***** Source passage
The thing about tear gas …

At the end of my year abroad, the students in Paris went on strike. I’ve forgotten the order of events: did they strike first and the unions joined in solidarity, or did they strike as a show of solidarity with the unions? It doesn’t much matter. By late spring the strike was full-blown with protests and marches and banners flying everywhere.

I didn’t pay that much attention, I’ll admit. It barely affected me and I was vain enough, callous enough, to pay little heed to things that didn’t affect me. The idea of a student strike was surprising because (again with the lack of awareness) I knew nothing about Paris in 1968 … or Columbia University for that matter. I figured there’d be some shouting and then some negotiating and then everyone would settle down and go home.

Then things turned violent. The first appearance of riot police shocked me. It wasn’t 1968, after all. What was going on?

Still, I had a naïve blind faith in the idea of negotiations and everyone settling down and going home. I watched the news, but really believed it would all blow over.

One night, I went to a dinner party and caught a cab home with my friend Erin. As we neared Saint-Michel, we saw shattered bus shelters and overturned cars, cars on fire. The driver slowed and then stopped, told us we’d have to get out, that he could go no further. I remember being annoyed. We were so close to the ladies’ boarding house where Erin and I lived. I was tired and just wanted him to get me home.
**********
***** Data shown
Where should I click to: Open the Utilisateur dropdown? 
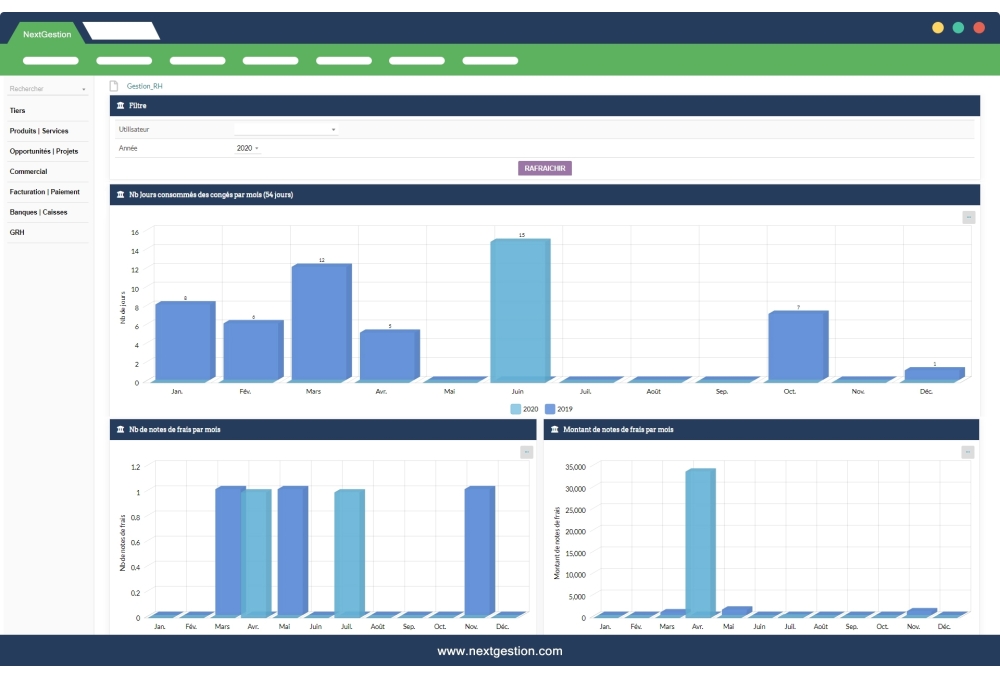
**********
Exercise instructions -
**A.** From the essay about the Paris student strike, copy the passage starting with "I didn’t pay" and going on through "all blow over.".
**B.** In the essay about the Paris student strike, what did the writer and Erin see as their cab neared Saint-Michel?

Task results -
**A.**
I didn’t pay that much attention, I’ll admit. It barely affected me and I was vain enough, callous enough, to pay little heed to things that didn’t affect me. The idea of a student strike was surprising because (again with the lack of awareness) I knew nothing about Paris in 1968 … or Columbia University for that matter. I figured there’d be some shouting and then some negotiating and then everyone would settle down and go home.

Then things turned violent. The first appearance of riot police shocked me. It wasn’t 1968, after all. What was going on?

Still, I had a naïve blind faith in the idea of negotiations and everyone settling down and going home. I watched the news, but really believed it would all blow over.

**B.** They saw shattered bus shelters and overturned cars, with cars on fire.